A member of the planter class, she had a privileged upbringing typical for American gentry. She and her siblings grew up at Arlington House, the family's plantation that had been inherited by their mother. Her childhood at Arlington was a happy one, and she spent days playing in the gardens and orchards. She was adored by her father, who nicknamed her "Precious Life". Her father once wrote her "Experience will teach you that notwithstanding all appearances to the contrary, you will never receive such a love as is felt for you by your father and mother... Your own feelings will teach you how it should be returned and appreciated."
When she was three years old, the family moved to Baltimore, where her father was stationed. Her mother described her in a letter to a friend as "a most finished coquette." Later, the family moved to West Point.

== Education and the Civil War ==
Lee was tutored privately at home before being sent to Mr. and Mrs.
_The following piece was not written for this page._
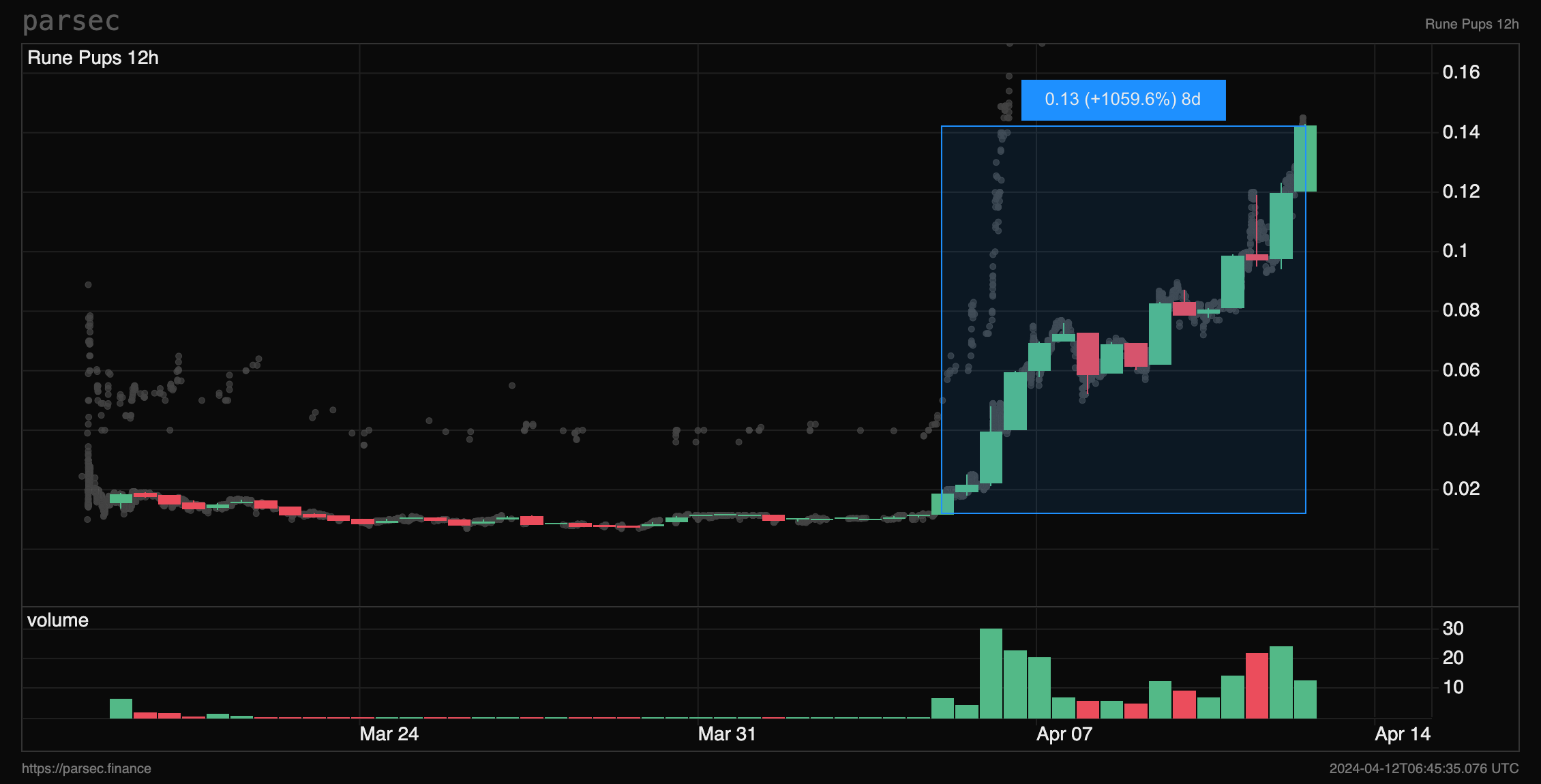Viewport: 1541px width, 784px height.
Task: Click the 0.1 price axis tick
Action: [1455, 251]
Charles L. Powell’s Female Seminary in Winchester, Virginia, where she studied Latin, French, music, and drawing. She was then sent to Saint Mary's School, an Episcopal boarding school for girls in Raleigh, North Carolina. At Saint Mary's, Lee studied Biblical history, music, art, astronomy, Latin, and French.

When the Confederate States of America was officially formed, Lee's mother wrote to her at school, saying "With a sad and heavy heart, my dear child, I write, for the prospects before are sad indeed. And as I think both parties are in the wrong in this fractricidal war there is nothing comforting even in the hope that God may prosper the right, for I see no right in this matter. We can only pray that in His mercy He will spare us." When the Civil War broke out later that year, Mildred was sent with her sister, Annie, to meet her mother at White House Plantation, a relative's home along the Pamunkey River. Union soldiers arrived at the house and placed her and her family under house arrest. In June 1862 her father asked Union General George B. McClellan to arrange a transfer for the family across Confederate lines so that they could join him in Richmond. While her father and brothers were fighting in the war, Lee and her sisters knitted socks and gloves for Confederate soldiers, and worked as nurses in Confederate hospitals for the wounded.

== Later life and death ==
After the war ended, and Arlington was seized by the United States government, the family moved to Derwent, a cottage on the James River that had been offered to them as a residence. It was here that the family began to depend on Lee as a provider of household service, causing her to feel increasingly unhappy and unfulfilled. The family later moved to Lexington, Virginia, where her father took up the post of president of Washington College. She never married, and stayed with her parents as a companion. Though much of her time was committed to the household and social responsibilities at the college's president's house, she would go horseback riding with her father in her free time. Her father once wrote of her saying, "she is my light-bearer, the house is never dark when she is in it." After her parents' death, Lee assisted her unmarried brother, George Washington Custis Lee, as his hostess during his term as president of Washington College.

In her later years, she travelled abroad to Europe and Africa, attending the Golden Jubilee of Queen Victoria and climbing the Great Pyramid of Giza. She also travelled to Venice and France. She and her sister, Mary, attended the dedications of the Robert E. Lee Monument, Richmond and the Robert E. Lee Monument, New Orleans.

She died from a stroke on March 27, 1905, in New Orleans. Her body was taken by train to Lexington, where a delegation of Confederate Veterans and members of the United Daughters of the Confederacy awaited the arrival. She was buried in the family crypt at University Chapel. After her death, flags flew at half mast throughout the Southern United States.